-- 删除f_1,f_2,f_3完全一致重复记录 保留重复记录中f_mt最大的一个
create table open.t_ttt(
f_1 character varying(128),
f_2 character varying(128),
f_3 smallint,
f_ct timestamp without time zone,
f_mt timestamp without time zone
) WITH (appendonly=true) DISTRIBUTED BY (f_1);
-- 保留重复记录中f_mt最大的一个
delete from open.t_ttt
where (f_1,f_2,f_3) in (select f_1,f_2,f_3 from open.t_ttt group by f_1,f_2,f_3 having count(*)>1)

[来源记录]
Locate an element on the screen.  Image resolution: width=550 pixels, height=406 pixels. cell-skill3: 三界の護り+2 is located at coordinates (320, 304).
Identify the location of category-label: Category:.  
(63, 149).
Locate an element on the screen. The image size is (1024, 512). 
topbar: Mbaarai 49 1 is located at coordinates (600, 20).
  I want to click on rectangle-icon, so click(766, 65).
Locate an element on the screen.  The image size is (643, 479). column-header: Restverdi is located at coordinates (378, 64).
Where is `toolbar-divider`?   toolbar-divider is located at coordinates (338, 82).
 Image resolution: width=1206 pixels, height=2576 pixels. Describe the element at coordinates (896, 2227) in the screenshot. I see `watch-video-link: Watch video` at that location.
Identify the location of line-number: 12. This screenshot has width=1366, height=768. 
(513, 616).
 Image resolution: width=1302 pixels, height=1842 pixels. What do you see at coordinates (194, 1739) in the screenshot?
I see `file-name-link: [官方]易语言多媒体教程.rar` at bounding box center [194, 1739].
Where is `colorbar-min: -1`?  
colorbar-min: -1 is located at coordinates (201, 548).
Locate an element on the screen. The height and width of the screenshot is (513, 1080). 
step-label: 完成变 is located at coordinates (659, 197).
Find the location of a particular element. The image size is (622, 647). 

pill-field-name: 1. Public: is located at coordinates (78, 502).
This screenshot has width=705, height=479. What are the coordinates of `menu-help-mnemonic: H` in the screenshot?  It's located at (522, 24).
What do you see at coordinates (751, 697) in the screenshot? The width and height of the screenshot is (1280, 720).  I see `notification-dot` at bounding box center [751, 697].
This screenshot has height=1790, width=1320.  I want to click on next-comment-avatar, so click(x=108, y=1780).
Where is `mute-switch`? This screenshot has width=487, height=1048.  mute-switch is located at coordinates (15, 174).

**材料探究:**
A. 把删除重复记录的那段SQL一字不差地输出，从“-- 删除f_1,f_2,f_3完全一致重复记录 保留重复记录中f_mt最大的一个”起，到“f_1,f_2,f_3 having count(*)>1)”为止（含这一句）。
B. 接着写删除重复记录的那段SQL，从它最后一行之后续下去。

**逐项答案:**
A.
-- 删除f_1,f_2,f_3完全一致重复记录 保留重复记录中f_mt最大的一个
create table open.t_ttt(
f_1 character varying(128),
f_2 character varying(128),
f_3 smallint,
f_ct timestamp without time zone,
f_mt timestamp without time zone
) WITH (appendonly=true) DISTRIBUTED BY (f_1);
-- 保留重复记录中f_mt最大的一个
delete from open.t_ttt
where (f_1,f_2,f_3) in (select f_1,f_2,f_3 from open.t_ttt group by f_1,f_2,f_3 having count(*)>1)

B.
and (f_1,f_2,f_3,f_mt) not in (select f_1,f_2,f_3,max(f_mt) from open.t_ttt group by f_1,f_2,f_3 having count(*)>1);
-- 删除重复记录 f_id全局唯一
create table open.t_test(
f_id bigint,
f_a character varying(128),
f_b character varying(128),
f_c smallint,
f_ct timestamp without time zone,
f_mt timestamp without time zone
) WITH (appendonly=true) DISTRIBUTED BY (f_id);
-- 重复记录完全不保留
DELETE FROM open.t_test WHERE (f_a,f_b,f_c) in (select f_a,f_b,f_c from open.t_test group by f_a,f_b,f_c having count(*)>1);
-- f_id是全表唯一键的情况下 保留f_id最大的行
delete from open.t_test
where (f_a,f_b,f_c) in (select f_a,f_b,f_c from open.t_test group by f_a,f_b,f_c having count(*)>1)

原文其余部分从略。